Data for this task below:

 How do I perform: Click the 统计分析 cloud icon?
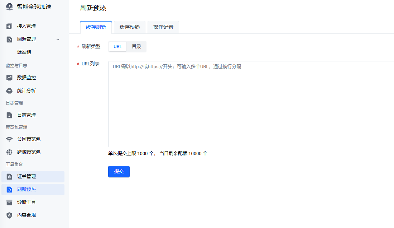pyautogui.click(x=9, y=90)
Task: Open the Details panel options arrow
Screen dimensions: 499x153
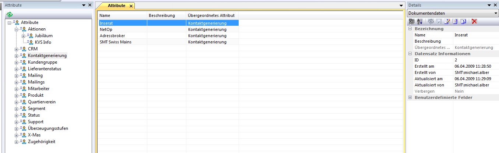Action: point(489,5)
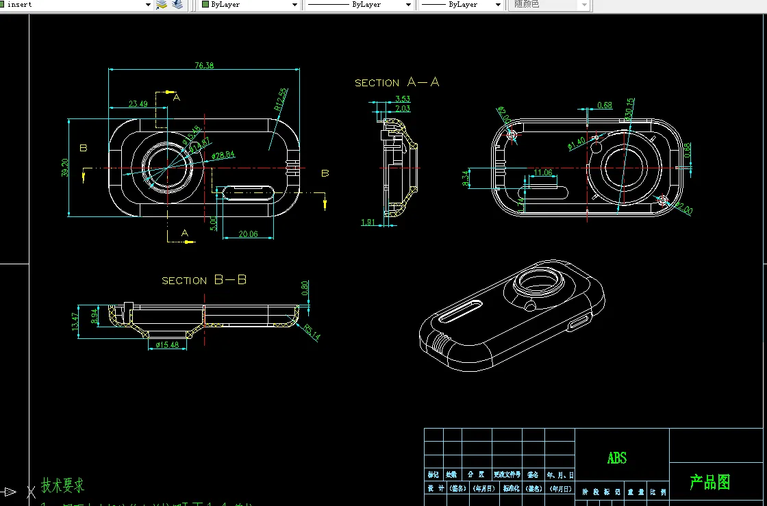Open the 'insert' layer dropdown

pyautogui.click(x=148, y=5)
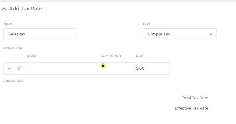Click the Simple Tax selected value text
Viewport: 236px width, 124px height.
159,34
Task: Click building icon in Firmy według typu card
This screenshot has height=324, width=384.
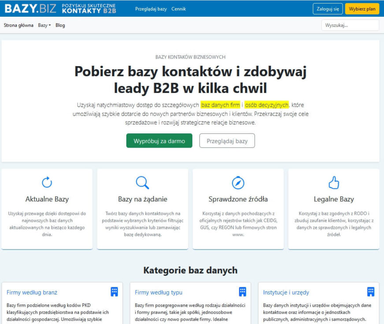Action: point(242,292)
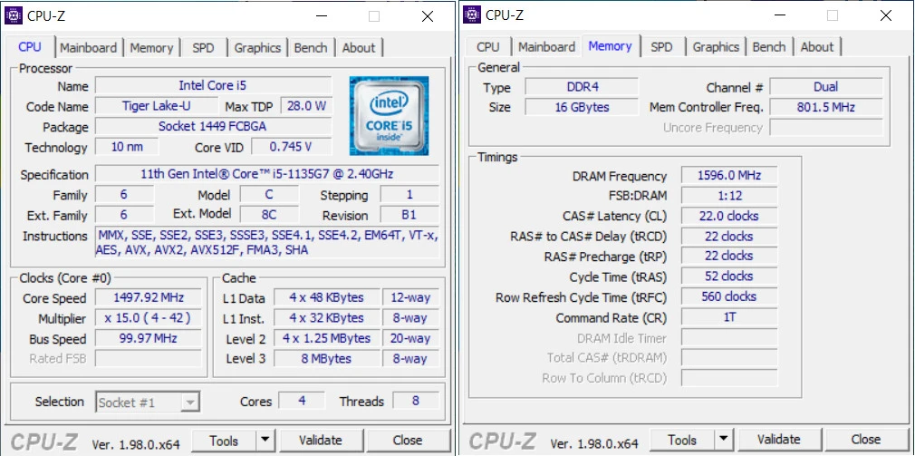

End of Data for this task.

> **Exercise description**
What you return should be the entries from above, unchanged and without their images.

> **Reply**
 How do I perform: Click the 统计分析 cloud icon?
pyautogui.click(x=9, y=90)
Task: Open the Details panel options arrow
Screen dimensions: 499x153
Action: point(489,5)
Open the 'insert' layer dropdown

pyautogui.click(x=148, y=5)
Click the Simple Tax selected value text
Viewport: 236px width, 124px height.
159,34
Task: Click building icon in Firmy według typu card
This screenshot has height=324, width=384.
Action: point(242,292)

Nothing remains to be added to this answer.